While the exuberance exhibited in the visits to Sawdust Hill was unmatched, many of the D.C. residents, aged 9 to 13, who visited Camp Scotland this summer said their favorite activity was crabbing.

Many of the campers had never seen a live crab before visiting the 217-acre D.C. Department of Recreation facility which is located 88 miles from Washington on the Potomac River in Southern Maryland, seven miles from Point Lookout and the Chesapeake Bay.

The camp recently completed 10 one-week sessions - the first five for boys and the second five for girls.

"We do things - a lot of things. We go crabbing, to Sawdust Hill, in the woods, hiking, flagpole, exercises . . . and sometimes we go places," said 8-year-old Shannone Connell of 4400 Hunt Pl. NE. "Crabbing is best because you catch a lot of crabs. At Sawdust Hill, you throw sawdust into people's hair . . . I don't want to go home. I want to stay here."

"It's fun because you can play games. I'd be sitting around the house doing nothing," said 9-year-old Jannie Scott of 1312 13th St. NW. "I like my tent and the people that are in it. I made six crew friends (in the tent). They like to play a lot of games. It ain't gonna be fun when I have to leave."

"I like it cause it's fun," said Melissa Scott, 9, of 1737 Montana Ave. NE. "Crabbing, the beach, and arts and crafts. I'd be staying home and crying if I couldn't go to camp."

While camp offers a one-week escape from the city for the campers, counselors got a five-week furlough from their regular routines.

"I had a job in the city working in the media center at Washington Tech," said the 21-year-old Kelly of 2208 1st St. NW, One of the camp's 17 counselors. "It's like a vacation here, plus I enjoy working with kids. I get away from all the noise in the city, all the pollution."

Also reaping the benefits of rural Maryland for the entire 10 weeks were eight Youth Conservation Corps members, who put in eight-hour days at or just above the minimum wage for manual labor around the camp.

Camp sessions started on Monday mornings when the prospective campers were picked up at 10 o'clock at Randall Junior High SchooL, 1st and 1 Sts.
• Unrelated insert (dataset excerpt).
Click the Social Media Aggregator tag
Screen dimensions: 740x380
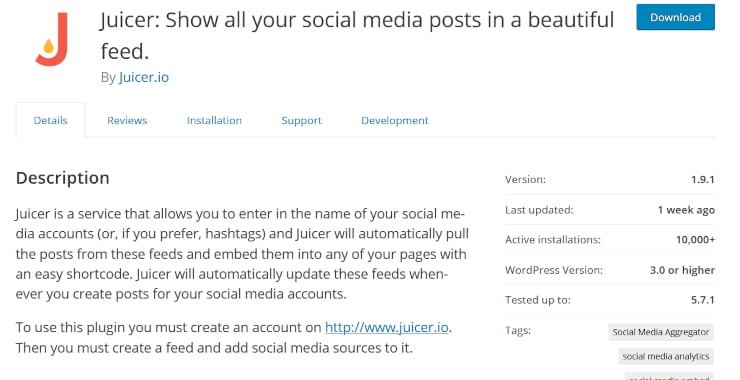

SW. There was no charge to campers, though they were required to take a city-provided physical at least 10 days before the beginning of the camp session. Each child was limited to one week at camp per summer. The campers returned home on Saturday.

Activities include sports, swimming, hiking, arts and crafts, song fests and movies.

"We try to provide a wholesome and enriching experience for the kids of the inner city . . . kids who cannot afford to go to camp. But we don't turn anybody away," said girls' coordinator Katherine Johnson. "Most of them like crabbing because they get to eat the crabs (prepared by local cooks). That's one thing. They get good food and plenty of it."

The campsite was once part of the adjacent Metropolitan Police Boys Camp, and it was operated as a camp for blacks. But when integration was ordered in the mid-1950's, the MPBC confined itself to its present site, and in 1969 the District bought the tract.

The city has allocated $2.3 million to build a permanent campsite, including a swimming pool and athletic fields, said Ernie Bell, camp director and boys coordinator since 1972. When this work is completed, Bell estimated the capacity of the camp would increase from the present 150 to 300.

Bell said the camp operates on an $80,000 yearly budget.

Not everybody, however, was happy at Camp Scotland. "I don't like this camp," said 7-year-old Ponji Green of 1293 Brentwood Rd. NE. "They make the sun come out and get in people's eyes. I'd rather go to the beach or something."